Walmart enters the metaverse with Roblox, featuring a blimp that drops toys, a music festival with hot artists, a bunch of different games, and a store of virtual merchandise, or “verch,” which matches what customers may find in Walmart’s stores and on its website.
Bank of America believes stablecoin flows to crypto exchanges bode well for the market. Stablecoins flowing into exchanges touched $490 million—a 58% seven-day increase and the third consecutive week of inflows.
FTX has won its bid to buy crypto lender Voyager Digital's assets. FTX was bidding against Wave Financial, a digital-asset investment firm. Voyager Digital filed for bankruptcy in July.
China has arrested 93 people suspected of laundering 40 billion yuan via crypto. The criminal group had been operating since 2018, but was only investigated after the director of the County Public Security Bureau, Liu Xialong, was defrauded of 7.8 million yuan (not the best person to target, you'd imagine). The group allegedly converted the funds obtained from gambling and fraud into cryptocurrencies before laundering them into U.S. dollars.

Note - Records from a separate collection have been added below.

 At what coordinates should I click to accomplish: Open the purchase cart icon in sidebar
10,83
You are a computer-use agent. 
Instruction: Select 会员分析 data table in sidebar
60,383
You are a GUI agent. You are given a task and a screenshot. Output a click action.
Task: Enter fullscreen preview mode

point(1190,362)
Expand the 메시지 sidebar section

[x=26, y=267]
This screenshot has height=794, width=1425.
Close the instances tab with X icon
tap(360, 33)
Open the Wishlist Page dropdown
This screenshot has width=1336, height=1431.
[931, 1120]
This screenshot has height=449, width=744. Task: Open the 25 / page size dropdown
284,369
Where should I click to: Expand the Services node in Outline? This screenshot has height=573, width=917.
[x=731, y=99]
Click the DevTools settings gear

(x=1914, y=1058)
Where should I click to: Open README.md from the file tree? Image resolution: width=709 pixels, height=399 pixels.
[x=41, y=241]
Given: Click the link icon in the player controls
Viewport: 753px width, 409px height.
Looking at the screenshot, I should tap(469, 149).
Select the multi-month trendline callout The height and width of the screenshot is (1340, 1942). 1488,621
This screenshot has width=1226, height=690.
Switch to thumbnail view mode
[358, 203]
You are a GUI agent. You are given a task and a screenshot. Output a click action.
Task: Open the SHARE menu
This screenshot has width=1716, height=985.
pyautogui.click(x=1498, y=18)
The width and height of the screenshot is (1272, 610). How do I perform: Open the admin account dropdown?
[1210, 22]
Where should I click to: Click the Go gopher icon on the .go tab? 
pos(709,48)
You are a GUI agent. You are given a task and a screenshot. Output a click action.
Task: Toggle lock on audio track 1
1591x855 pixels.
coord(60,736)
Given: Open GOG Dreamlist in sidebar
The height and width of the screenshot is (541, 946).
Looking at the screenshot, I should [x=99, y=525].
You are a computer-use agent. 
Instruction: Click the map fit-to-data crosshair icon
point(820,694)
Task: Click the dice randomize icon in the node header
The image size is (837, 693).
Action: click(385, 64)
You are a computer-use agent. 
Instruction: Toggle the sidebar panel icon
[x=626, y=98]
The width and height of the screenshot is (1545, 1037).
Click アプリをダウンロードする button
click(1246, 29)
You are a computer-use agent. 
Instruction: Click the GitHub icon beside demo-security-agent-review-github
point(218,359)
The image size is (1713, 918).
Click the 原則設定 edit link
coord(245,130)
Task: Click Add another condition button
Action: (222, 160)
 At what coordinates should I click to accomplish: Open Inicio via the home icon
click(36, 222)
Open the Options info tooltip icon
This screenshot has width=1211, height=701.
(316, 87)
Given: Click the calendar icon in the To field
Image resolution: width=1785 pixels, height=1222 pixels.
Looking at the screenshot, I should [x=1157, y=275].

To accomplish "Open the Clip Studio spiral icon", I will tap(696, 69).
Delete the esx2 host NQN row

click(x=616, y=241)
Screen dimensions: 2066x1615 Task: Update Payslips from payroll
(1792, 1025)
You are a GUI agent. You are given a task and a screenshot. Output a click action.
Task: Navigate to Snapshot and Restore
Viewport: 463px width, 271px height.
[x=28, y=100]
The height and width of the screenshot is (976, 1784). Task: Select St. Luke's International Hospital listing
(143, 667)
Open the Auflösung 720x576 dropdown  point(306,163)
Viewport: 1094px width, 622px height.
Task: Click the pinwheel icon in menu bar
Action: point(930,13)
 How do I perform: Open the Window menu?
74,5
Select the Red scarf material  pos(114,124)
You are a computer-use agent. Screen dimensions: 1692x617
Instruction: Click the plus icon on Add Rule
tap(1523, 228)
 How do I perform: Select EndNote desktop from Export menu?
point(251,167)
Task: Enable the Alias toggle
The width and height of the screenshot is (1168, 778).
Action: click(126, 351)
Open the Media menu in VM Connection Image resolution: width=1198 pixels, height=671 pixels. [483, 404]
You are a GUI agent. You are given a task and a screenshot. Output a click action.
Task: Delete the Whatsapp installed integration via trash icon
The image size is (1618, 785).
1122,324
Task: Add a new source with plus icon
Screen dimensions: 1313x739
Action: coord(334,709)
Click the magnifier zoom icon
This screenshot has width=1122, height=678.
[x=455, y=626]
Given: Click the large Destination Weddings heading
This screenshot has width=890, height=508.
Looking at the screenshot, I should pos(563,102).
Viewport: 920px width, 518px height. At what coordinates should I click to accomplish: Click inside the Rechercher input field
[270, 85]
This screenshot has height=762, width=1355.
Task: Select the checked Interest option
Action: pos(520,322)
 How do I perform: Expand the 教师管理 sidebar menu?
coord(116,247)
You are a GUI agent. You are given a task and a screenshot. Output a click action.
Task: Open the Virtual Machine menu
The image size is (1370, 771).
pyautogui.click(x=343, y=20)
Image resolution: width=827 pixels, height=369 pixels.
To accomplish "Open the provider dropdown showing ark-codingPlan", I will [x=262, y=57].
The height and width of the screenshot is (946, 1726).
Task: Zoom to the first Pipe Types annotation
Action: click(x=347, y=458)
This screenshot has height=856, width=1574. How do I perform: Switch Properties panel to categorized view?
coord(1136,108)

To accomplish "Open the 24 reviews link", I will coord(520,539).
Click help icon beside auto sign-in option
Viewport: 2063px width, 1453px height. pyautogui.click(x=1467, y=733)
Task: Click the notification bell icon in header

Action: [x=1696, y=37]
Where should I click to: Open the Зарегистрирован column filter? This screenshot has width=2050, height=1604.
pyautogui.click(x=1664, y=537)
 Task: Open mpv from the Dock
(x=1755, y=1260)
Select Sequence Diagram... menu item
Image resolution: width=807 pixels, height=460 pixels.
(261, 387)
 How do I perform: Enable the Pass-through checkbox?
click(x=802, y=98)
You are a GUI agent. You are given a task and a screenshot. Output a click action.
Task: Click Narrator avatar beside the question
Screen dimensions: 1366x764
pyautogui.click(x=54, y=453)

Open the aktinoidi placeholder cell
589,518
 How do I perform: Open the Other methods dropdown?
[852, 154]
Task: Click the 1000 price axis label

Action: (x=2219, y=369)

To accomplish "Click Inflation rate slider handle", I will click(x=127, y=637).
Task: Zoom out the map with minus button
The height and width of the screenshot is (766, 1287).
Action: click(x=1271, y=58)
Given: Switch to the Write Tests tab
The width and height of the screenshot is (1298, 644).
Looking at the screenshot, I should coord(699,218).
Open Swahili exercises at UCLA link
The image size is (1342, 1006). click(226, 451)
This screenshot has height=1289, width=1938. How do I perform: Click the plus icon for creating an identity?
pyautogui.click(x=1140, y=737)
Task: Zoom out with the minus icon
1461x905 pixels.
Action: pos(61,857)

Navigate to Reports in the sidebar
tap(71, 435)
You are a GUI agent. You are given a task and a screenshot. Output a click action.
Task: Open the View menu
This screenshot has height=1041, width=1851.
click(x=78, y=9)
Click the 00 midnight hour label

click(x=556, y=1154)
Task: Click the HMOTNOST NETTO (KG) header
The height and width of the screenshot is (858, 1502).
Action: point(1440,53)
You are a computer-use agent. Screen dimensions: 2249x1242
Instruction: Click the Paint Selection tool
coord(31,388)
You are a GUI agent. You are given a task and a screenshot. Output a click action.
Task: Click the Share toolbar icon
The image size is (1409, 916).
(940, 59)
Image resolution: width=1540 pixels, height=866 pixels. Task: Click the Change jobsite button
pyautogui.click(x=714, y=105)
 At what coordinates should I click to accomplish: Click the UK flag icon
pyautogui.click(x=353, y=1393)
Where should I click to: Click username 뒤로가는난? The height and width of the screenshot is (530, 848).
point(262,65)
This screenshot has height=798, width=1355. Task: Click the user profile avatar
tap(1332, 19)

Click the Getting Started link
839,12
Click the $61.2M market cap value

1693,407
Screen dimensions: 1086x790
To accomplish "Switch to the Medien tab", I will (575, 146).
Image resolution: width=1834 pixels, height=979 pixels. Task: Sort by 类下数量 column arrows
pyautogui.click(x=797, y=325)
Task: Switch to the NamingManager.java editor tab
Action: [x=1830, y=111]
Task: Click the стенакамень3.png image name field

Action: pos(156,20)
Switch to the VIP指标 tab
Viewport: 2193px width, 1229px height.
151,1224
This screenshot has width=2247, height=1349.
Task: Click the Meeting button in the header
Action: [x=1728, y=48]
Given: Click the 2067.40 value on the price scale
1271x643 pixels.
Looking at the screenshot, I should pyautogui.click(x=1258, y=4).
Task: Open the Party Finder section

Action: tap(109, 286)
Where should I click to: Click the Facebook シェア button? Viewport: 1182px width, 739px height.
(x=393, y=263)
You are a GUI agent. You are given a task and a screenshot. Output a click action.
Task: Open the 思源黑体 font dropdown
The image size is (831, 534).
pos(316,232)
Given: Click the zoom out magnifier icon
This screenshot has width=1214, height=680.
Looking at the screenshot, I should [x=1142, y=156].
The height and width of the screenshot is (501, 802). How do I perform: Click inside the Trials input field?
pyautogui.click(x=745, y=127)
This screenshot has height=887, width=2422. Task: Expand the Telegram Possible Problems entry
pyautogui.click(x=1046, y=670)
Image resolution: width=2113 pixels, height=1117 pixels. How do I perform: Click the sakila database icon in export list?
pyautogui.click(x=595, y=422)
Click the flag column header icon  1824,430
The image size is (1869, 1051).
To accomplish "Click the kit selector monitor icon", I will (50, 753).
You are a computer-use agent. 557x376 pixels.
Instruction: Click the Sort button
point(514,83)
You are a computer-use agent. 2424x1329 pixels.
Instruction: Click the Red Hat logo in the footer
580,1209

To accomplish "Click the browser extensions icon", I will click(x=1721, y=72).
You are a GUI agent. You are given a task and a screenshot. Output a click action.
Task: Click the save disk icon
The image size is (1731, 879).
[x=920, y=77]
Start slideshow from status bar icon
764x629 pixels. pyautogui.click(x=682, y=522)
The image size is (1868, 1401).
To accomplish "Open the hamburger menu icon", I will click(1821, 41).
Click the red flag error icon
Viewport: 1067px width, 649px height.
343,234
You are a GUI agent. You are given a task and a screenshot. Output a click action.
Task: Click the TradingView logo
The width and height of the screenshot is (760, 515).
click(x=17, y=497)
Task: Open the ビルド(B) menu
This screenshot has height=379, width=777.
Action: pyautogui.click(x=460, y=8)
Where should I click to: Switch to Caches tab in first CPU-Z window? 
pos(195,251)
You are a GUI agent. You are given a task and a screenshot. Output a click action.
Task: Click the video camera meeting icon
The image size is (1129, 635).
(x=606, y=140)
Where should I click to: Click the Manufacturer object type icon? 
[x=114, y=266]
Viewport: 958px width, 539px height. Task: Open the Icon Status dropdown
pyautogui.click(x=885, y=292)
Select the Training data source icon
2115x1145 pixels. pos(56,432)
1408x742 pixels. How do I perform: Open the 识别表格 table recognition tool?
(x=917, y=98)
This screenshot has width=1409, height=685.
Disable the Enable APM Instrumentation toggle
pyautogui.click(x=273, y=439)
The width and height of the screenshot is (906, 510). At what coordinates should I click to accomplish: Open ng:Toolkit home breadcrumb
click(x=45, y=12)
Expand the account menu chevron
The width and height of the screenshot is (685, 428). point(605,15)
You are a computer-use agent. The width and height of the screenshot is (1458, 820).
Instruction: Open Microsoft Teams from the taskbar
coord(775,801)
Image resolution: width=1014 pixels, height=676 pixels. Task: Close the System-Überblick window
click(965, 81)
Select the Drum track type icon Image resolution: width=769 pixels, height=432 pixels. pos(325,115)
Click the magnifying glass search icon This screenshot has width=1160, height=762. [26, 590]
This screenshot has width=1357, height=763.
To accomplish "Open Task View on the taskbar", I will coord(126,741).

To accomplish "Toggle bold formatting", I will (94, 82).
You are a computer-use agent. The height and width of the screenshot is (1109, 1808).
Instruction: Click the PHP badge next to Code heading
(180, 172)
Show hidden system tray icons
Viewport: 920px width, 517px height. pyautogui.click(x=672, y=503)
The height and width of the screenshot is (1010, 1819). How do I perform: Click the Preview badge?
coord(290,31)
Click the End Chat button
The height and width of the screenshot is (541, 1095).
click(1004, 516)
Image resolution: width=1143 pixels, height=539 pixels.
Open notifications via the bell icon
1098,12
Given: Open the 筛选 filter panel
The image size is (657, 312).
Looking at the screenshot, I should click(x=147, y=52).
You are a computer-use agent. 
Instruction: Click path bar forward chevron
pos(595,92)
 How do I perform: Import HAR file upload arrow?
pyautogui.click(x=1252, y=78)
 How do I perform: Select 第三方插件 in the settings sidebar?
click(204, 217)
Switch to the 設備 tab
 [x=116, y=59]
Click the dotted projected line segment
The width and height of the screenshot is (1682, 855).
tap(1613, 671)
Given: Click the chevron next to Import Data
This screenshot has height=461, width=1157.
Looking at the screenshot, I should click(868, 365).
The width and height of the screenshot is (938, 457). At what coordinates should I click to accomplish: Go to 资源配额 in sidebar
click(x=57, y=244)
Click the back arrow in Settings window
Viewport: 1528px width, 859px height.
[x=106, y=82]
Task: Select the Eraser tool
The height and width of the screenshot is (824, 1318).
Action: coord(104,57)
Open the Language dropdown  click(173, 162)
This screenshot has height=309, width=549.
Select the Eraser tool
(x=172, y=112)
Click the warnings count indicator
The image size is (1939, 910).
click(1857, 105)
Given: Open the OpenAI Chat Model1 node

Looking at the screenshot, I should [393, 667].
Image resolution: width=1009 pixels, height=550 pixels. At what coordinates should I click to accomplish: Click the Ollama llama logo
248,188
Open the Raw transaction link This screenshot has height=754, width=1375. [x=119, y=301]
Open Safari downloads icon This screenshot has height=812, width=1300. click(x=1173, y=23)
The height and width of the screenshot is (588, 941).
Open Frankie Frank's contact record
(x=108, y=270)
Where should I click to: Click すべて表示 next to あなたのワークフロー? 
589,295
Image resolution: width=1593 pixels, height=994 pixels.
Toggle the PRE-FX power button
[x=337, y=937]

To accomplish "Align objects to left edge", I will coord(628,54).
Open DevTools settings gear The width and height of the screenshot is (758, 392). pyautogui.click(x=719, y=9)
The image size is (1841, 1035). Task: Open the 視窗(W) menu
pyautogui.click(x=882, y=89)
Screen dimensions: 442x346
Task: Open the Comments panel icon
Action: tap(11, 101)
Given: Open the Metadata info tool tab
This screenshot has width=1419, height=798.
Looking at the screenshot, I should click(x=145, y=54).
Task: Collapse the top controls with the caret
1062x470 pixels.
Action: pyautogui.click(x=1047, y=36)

Molly White spots a stream of crypto executives stepping down: from Genesis, Kraken, Celsius, and FTX.
Another nugget from Molly: front-running bots, which run ahead of transactions, are becoming a menace, but may also contain the seeds of their own destruction: an MEV (maximal extractable value) bot earned over $1 million in profit, and then lost almost $1.5 million in hack an hour later.
[Reading]
A few days old, but this is definitely worth a read: Young Lebanese driving crypto 'revolution' after banks go bust. (Story by Timour Azhari of Thomson Reuters)
CoinMarketCap and Spartan Labs have teamed up to do a very good State of the DeFi Industry Report. Combine it with an excellent analysis by Chris Skinner and you’re good to go.
[DeFi Definitions]
An occasional segment exploring one particular aspect of DeFi.
This Week: “Privacy Coins” by Murial Wang
Privacy and security are often described as two ends of the spectrum. The crypto industry, known for being open-source and transparent, has seemingly found a balance of privacy and security through zero-knowledge technologies and assets like privacy coins.
Privacy coins are anonymised tokens allowing confidential transactions and data security to occur on a public blockchain.
Monero and Zcash are two of the most well-known privacy coins. Depending on the location and specific tokens, privacy coins adopt varying strategies to keep transactions classified and users incognito.
In the past few months, privacy coins were in the headlines for OFAC’s sanction announcement due to their association with alleged bad actors, crimes, and regulation-evading activities. All of which resulted in some delistings.
While often on the receiving end of bad press, privacy coins allow individuals and businesses to conduct untraceable transactions and secure data information like donations towards a public cause.